The current GUI supports dataset exploration, inference, and evaluation metrics, but lacks a way to visually inspect where a model fails on a specific image.

In practical segmentation workflows, it is important to:

  • identify failure regions
  • understand class-wise performance
  • debug model behavior visually

This feature addresses that gap by enabling direct pixel-level inspection using saved prediction masks.


Changes

New files

File Description
utils/error_utils.py Lightweight NumPy-based utilities for mask comparison and metrics
tabs/error_analysis.py Streamlit UI for error visualization

Modified files

File Change
app.py Added import + tab entry + render call (no other changes)

Feature overview

Inputs

  • Ground Truth Mask (.png) — single-channel mask with class IDs
  • Prediction Mask (.png) — same format, generated externally
  • Original Image (optional) — used for overlay visualization

All inputs are placed in the main panel to avoid interfering with existing sidebar functionality.


Outputs

  1. Summary metrics

    • Overall pixel accuracy
    • Correct / incorrect pixel counts
  2. Visual comparison

    • Ground truth
    • Prediction
    • Error map (green = correct, red = incorrect)
  3. Overlay view

    • Error map blended with original image
    • Toggle between raw and overlay views
  4. Class-wise accuracy

    • Table + bar chart
    • Computed for each class in ground truth

Screenshots

Screenshot 2026-04-14 000110

Visual Comparison (GT vs Prediction vs Error Map)
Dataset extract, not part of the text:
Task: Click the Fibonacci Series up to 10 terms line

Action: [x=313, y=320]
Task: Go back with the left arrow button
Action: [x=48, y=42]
Screenshot 2026-04-14 000309

Class-wise Accuracy

Screenshot 2026-04-14 000408

Demo

Demo video: https://youtu.be/L0MEw628Kko?si=mUzkr9NYOWuEMR8t


Design decisions

No deep learning dependencies

This module operates on already-generated mask files and uses only NumPy + Pillow.

Keeping it independent of PyTorch/TensorFlow:

  • avoids unnecessary overhead
  • keeps the GUI lightweight
  • ensures compatibility with any external inference pipeline

Future work

This module is designed to be easily extendable. Possible future improvements include:

  • Integration with the Evaluator tab to directly consume model outputs
  • Support for standard datasets such as Cityscapes, SemanticKITTI, and others
  • Additional metrics such as IoU / mIoU per class
  • Batch-level error analysis across multiple images

I would appreciate any feedback, and I’m happy to make further improvements based on your suggestions. 🙌

@YUVAN0907
Copy link
Copy Markdown
Contributor Author

Hi @dpascualhe and @SakhinetiPraveena ,

I have raised this pull request for the Error Analysis module.
I would greatly appreciate your review and any feedback or suggestions for improvement.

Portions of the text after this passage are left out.